Wii Sports was kind of a big deal. The seminal argument for motion-control, this collection of five demos is the largest selling game of all-time, the result of Nintendo of America’s keen decision to bundle each Wii console with the disc (it was sold separately in Japan). At the time, swinging the Wii Remote to smack an ace or pick up a spare felt alien and new: moreover, it felt good. When curious folks learned the same full action could be replaced with tight wrist jerks, colloquially known as “waggle,” the luster wore off for some. Still, the system and this game sparked a phenomenon. Over 100 million sold, et cetera. My brother bought one. My wife’s grandmother bought one. These are now-familiar stories, but the sheer onslaught of mania for this humble little diversion cannot be overstated. Its popularity may have even damaged the system’s long-term viability; for many the Wii was only Wii Sports, and vice versa.
Seven years later and the landscape has changed. Microsoft and Sony are releasing uber-powerful machines capable of great feats: video-streaming, play-as-you-download, renewable fossil fuel generation (patch forthcoming). Apple’s tablet and phone dominance continues to shift developer resources into projects soon to be swallowed up by the gaping crevasse known as the App Store. Valve lingers on the outskirts, teasing revolution with game-computers that slide next to your BluRay player. The battle for attention this holiday season is fierce, the aisles packed with flashy boxes and hefty promises.
And into this miasma steps Nintendo with, lo and behold, the ol’ giant-killer itself: Wii Sports. They’ve added a word—“Club,” referring to players’ states or provinces acting as geographic teams, breeding loyalty and cross-border rivalries with a legion of strangers. They’ve smoothed out the edges, giving the simple visuals a sharp HD sheen. And they’ve opened up the party to those beyond the living room: Now all sports can be taken online. Bowling ain’t just for nanna anymore.
But here’s where the obvious, low-risk decision looks more like a full scale attack, albeit one with rose petals for bullets. One week prior to Wii Sports Club’s release, Nintendo launched Wii Fit U as a free download-only trial for owners of the original Balance Board.
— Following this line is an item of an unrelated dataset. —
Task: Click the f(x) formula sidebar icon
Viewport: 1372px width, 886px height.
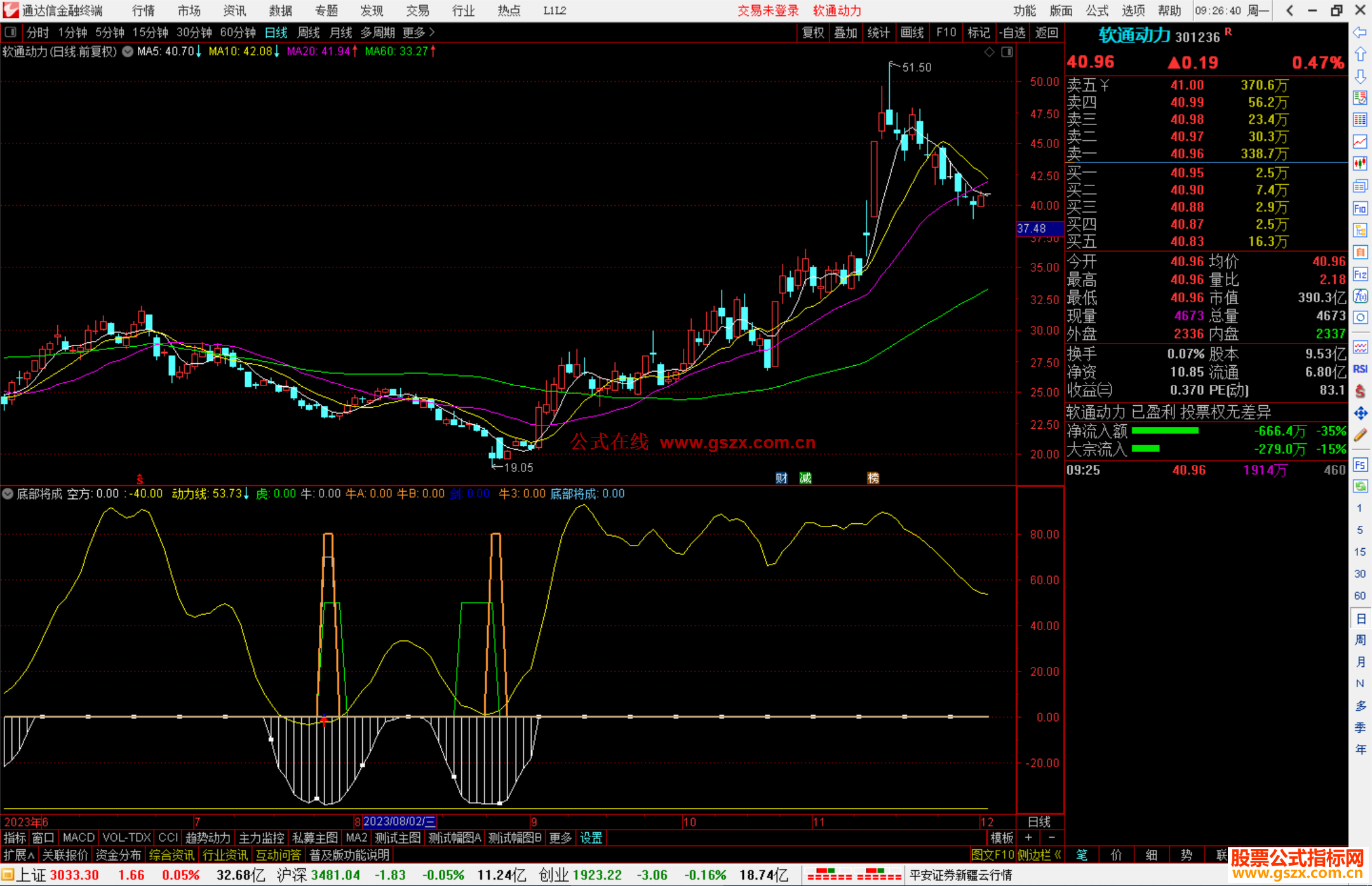Action: click(x=1360, y=297)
You know, that bathroom scale that Nintendo sold for $90 and now sits in over 40 million homes? There’s a new version of the game available looking mighty familiar to its Sports cousin: smoother, sharper, with refined community features and a low-entry price point. One week prior to that, Nintendo released Wii Party U, a brand-new game bundled with a Wii Remote for $49.99, effectively a $10 add-on cost to the controller itself.
The Wii U’s holiday line-up is the ultimate exercise in counter-programming. In the span of a month, Nintendo has refreshed two years worth of its last system’s signature software for their new, still-undernoticed hardware. All this in the face of looming leviathans pushed by Sony and Microsoft. Competition supplies the guns, cars, and noise? We’ll give you the serenity of yoga, the calm found in a shined bowling alley and its echoing lanes. The tactic often occurs in film release schedules: big-budget action movies release alongside slow-burn drama, or grisly horror gets pushed up against a touted romantic comedy. Different strokes, as they say.
Evidence of Nintendo’s quiet reluctance to play third-fiddle this holiday shows in their release dates for their two most popular franchises. Super Mario 3D World for Wii U and The Legend of Zelda: A Link Between Worlds for 3DS come out on November 22: the same day Microsoft launches their new Xbox One. (I worry for the United States’ energy grid on that day, keeping up with all those pulsing ions.) But it’s the preemptive trickling out of motion-controlled, experimental stalwarts in the Wii series that strikes the stranger note, and shows Nintendo’s hand. They don’t intend to give up on the massively mainstream audience they catered to and found in droves seven long years ago. Whether they’ll put down their iPads and pick up their Wii Remotes again is yet to be determined.
The problem is that most Wii U owners are the committed faithful, and not those curious onlookers who dabbled in trends. And after a year of slim support, Nintendo’s newest console owners are getting antsy. In this way, Wii Fit U and Wii Sports Club are surprising call-backs, pre-chewed bones on which to nibble for a hungry audience. Yet each cater to a demographic who, if my math skills from 9th grade Algebra hold up, have not yet re-upped and bought the HD successor. Stranger yet, the games most suitable for “casuals” (pardon the despised term) are accessible only through the download store, tucked away in press releases only read by the most diligent.
Will we all play Wii Sports again? Can a nation of health nuts and tub-tubs find the courage to step back onto their Balance Boards, or even find them in the first place? Nintendo sure hopes so. But this clandestine push for a pair of motion-equipped retreads smacks of laying out feed for a stable of horses long sent to the glue factory. Which begs the question: If nobody eats a sugarcube, is it any less sweet? Nay.